Completa quanto segue:
1. Elenca tutte le sindromi a cui, secondo il testo su iSmartkeeper, vanno incontro gli adolescenti coreani quando vengono privati dello smartphone.
2. Estrai dal testo su iSmartkeeper tutto il passo che va da "Studenti di tutto" giù fino a "ne vengono privati.", senza modifiche.

Testo:
Studenti di tutto il mondo tremate, perché nella provincia di Gangwon, Sud Corea, è stata brevettata e adottata iSmartkeeper, la nuova app che permette ai professori di “controllare” letteralmente gli smartphone dei loro alunni. Incubo degli adolescenti, l’applicazione preferita dai professori ha il potere di spegnere i cellulari di tutta la classe, consentire solo le chiamate d’emergenza oppure quelle vocali, disattivando però le varie app per l’intera durata delle lezioni. Tutto ciò perché, a sentire la locale agenzia della Società Nazionale di informazione, gli adolescenti coreani avrebbero sviluppato una relazione malsana con i loro smartphone, usandoli più di sette ore al giorno e andando incontro a sindromi di ansia, insonnia e depressione quando ne vengono privati.

Dati forniti:
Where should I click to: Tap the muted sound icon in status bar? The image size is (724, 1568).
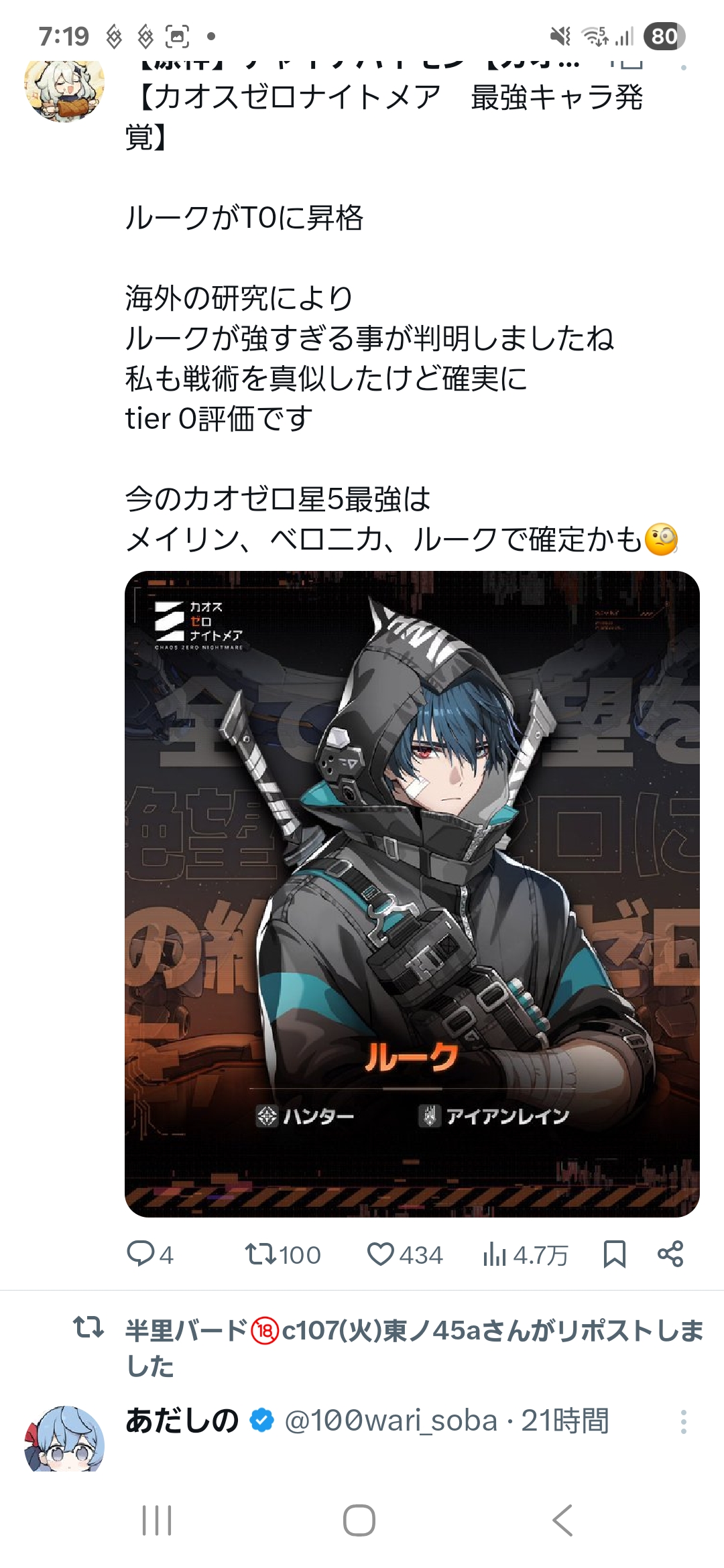(560, 36)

Risposte alle consegne:
1.
- ansia
- insonnia
- depressione

2.
Studenti di tutto il mondo tremate, perché nella provincia di Gangwon, Sud Corea, è stata brevettata e adottata iSmartkeeper, la nuova app che permette ai professori di “controllare” letteralmente gli smartphone dei loro alunni. Incubo degli adolescenti, l’applicazione preferita dai professori ha il potere di spegnere i cellulari di tutta la classe, consentire solo le chiamate d’emergenza oppure quelle vocali, disattivando però le varie app per l’intera durata delle lezioni. Tutto ciò perché, a sentire la locale agenzia della Società Nazionale di informazione, gli adolescenti coreani avrebbero sviluppato una relazione malsana con i loro smartphone, usandoli più di sette ore al giorno e andando incontro a sindromi di ansia, insonnia e depressione quando ne vengono privati.